American business executive

Robert Anthony Daly (born December 8, 1936) is an American business executive who has led organizations such as CBS Entertainment, Warner Bros., Warner Music Group, and the Los Angeles Dodgers.

Daly currently serves as a non-executive advisor to Paramount Pictures, where he provides counsel on a number of strategic areas.

Daly also serves as Chair of the Board of Directors for the American Film Institute, an organization he has been involved with for many years. Additionally, he is a member of the Academy of Motion Picture Arts and Sciences, the UCLA School of Theater, Film and Television’s Dean’s Advisory Board and the UCLA Executive Board for the Medical Sciences. In 2006, he joined the board of the USC Annenberg School for Communication.

Daly completed his term as chairman of the board of trustees for the children's charity Save the Children in February 2010.

In addition, Daly serves as president of Rulemaker, Inc., an investment consulting company. He is also chairman of DonorsChoose.org, an organization which provides material assistance to teachers in the public school system.

Daly is also a Founding Director of the Geffen Playhouse.

==Biography==

===Early life===
Daly was born and grew up Brooklyn, New York City, the youngest of six children. Daly attended his first Dodgers game when he was six years old and has stated that the '55 Dodgers are his favorite team and Jackie Robinson is his hero. After graduating high school, Daly applied for a job as an office boy at CBS to help support his mother and soon after got promoted but left CBS when he was drafted into the United States Army in which he described as "When I was in the Army, they had theaters on the base and, for some reason or other, I went to the movies any time I could go, and I took notes. I don’t know why. It wasn’t my job at CBS; I just took notes." After leaving the army, Daly returned to CBS.
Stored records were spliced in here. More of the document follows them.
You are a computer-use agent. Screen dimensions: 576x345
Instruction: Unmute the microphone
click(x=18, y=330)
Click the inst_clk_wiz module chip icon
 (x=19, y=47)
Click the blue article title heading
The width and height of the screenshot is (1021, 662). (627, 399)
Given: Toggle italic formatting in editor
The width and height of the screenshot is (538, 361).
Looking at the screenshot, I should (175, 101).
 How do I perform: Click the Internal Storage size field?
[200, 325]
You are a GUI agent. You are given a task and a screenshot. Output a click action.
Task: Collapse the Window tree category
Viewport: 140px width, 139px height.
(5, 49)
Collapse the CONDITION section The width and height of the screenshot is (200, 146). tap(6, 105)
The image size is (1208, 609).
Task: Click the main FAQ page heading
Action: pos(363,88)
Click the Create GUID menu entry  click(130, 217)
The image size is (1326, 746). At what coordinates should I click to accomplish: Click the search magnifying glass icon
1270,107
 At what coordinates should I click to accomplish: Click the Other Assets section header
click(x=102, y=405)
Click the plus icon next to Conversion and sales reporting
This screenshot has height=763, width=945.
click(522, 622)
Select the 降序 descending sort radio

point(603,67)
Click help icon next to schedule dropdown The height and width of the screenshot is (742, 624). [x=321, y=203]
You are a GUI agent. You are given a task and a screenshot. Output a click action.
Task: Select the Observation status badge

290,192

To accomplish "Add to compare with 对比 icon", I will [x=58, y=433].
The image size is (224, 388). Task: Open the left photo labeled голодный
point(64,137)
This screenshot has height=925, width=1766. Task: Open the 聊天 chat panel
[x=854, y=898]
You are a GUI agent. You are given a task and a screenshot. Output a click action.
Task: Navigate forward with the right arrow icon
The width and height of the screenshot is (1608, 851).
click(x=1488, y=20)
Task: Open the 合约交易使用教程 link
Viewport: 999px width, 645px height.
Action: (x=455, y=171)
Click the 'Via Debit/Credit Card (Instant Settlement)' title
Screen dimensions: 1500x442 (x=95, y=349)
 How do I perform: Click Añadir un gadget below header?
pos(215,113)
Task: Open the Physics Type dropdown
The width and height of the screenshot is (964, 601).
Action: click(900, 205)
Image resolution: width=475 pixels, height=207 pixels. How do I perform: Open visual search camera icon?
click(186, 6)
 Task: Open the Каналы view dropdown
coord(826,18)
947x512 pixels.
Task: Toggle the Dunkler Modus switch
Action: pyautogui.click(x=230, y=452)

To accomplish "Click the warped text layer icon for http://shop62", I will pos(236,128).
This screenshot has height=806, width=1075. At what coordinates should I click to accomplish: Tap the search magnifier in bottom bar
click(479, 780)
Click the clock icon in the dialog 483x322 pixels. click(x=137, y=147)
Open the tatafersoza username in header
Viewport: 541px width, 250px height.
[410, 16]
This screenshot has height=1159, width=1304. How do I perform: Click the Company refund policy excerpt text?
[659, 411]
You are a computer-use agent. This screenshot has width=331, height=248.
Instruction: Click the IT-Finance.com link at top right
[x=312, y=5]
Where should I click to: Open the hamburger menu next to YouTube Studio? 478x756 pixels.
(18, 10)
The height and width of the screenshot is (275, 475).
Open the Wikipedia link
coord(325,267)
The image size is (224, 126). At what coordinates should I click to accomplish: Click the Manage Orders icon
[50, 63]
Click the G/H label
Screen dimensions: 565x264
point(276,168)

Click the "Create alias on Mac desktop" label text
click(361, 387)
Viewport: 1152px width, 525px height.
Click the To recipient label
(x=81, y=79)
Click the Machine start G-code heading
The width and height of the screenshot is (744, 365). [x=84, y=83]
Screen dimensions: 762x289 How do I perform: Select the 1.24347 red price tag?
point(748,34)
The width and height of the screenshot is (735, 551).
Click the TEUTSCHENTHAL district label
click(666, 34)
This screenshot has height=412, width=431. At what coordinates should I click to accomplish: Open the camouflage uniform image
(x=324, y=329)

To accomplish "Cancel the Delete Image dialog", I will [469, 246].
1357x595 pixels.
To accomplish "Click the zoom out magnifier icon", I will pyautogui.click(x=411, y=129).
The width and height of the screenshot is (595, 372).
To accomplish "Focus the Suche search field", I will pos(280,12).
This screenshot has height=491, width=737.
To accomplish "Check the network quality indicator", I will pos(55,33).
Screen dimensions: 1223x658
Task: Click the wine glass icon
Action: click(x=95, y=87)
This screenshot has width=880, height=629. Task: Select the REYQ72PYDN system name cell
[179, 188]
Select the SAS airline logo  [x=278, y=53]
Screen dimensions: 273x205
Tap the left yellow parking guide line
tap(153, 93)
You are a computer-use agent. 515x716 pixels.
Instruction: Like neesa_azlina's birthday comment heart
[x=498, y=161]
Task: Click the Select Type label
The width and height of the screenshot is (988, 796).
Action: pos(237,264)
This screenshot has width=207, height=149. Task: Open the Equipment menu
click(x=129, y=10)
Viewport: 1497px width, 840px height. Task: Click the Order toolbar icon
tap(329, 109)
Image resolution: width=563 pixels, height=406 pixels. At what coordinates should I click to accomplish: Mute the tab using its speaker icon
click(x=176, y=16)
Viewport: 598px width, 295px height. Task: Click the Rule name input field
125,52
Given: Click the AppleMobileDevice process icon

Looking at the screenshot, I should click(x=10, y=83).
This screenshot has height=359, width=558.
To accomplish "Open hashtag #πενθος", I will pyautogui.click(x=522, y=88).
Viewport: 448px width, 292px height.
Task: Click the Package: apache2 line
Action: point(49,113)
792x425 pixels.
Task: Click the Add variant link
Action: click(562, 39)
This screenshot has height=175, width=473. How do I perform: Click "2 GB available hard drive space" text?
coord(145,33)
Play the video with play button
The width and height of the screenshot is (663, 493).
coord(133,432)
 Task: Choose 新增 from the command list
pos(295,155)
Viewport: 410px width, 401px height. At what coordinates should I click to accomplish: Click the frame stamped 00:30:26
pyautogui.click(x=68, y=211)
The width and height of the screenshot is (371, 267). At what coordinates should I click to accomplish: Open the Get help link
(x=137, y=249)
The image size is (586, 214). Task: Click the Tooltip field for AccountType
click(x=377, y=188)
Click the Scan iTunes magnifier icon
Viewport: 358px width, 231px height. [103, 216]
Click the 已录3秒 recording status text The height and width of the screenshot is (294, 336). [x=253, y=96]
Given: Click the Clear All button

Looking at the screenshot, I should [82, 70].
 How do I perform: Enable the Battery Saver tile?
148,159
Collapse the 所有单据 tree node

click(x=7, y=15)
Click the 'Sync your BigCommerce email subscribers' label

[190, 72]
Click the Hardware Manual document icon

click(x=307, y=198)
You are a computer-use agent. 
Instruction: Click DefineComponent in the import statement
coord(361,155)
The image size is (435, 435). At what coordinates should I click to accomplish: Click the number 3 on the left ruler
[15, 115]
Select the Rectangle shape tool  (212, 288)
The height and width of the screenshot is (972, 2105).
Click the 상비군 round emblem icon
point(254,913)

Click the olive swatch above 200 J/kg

===Education and career at CBS===
Robert A. Daly attended Brooklyn College and Hunter College. He received an Honorary Doctorate of Fine Arts from the American Film Institute, as well as a Doctorate of Humane Letters from Trinity College (Connecticut). Daly began as a gofer for the Columbia Broadcasting System in 1955, before beginning a career path to "president of entertainment". In addition to his duties as chief of television operations at CBS, Daly was also responsible for CBS Theatrical Films, which was formed in October 1979. During his 25-year association with CBS, Daly served in various posts, including executive vice president of CBS Television Network and vice president of business affairs.

===Warner Bros.===
Having left CBS, he joined Warner Bros. on December 1, 1980. His titles were chairman of the board and co-chief executive officer. One year later, he was named chairman of the board and chief executive officer and appointed Terry Semel president and chief operating officer. Daly resumed his previous title on March 30, 1994, when he announced he would share his office with Semel. On November 16, 1995, Daly and Semel added the Warner Music Group to their responsibilities and also became chairmen and co-chief executive officers of Warner Music Group. On July 15, 1999, Daly and Semel announced they would not seek to renew their contracts with Time Warner (the parent company of Warner Bros. and the parent company at the time of the Warner Music Group), which expired at the end of 1999.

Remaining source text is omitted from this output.